**Exercise aim:**
Each record below should be written out again exactly.

**Material shown:**
= = =
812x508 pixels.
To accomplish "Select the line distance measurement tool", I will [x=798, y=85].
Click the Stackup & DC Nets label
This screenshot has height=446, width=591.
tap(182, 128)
= = =
**Answer area:**
812x508 pixels.
To accomplish "Select the line distance measurement tool", I will [x=798, y=85].
Click the Stackup & DC Nets label
This screenshot has height=446, width=591.
tap(182, 128)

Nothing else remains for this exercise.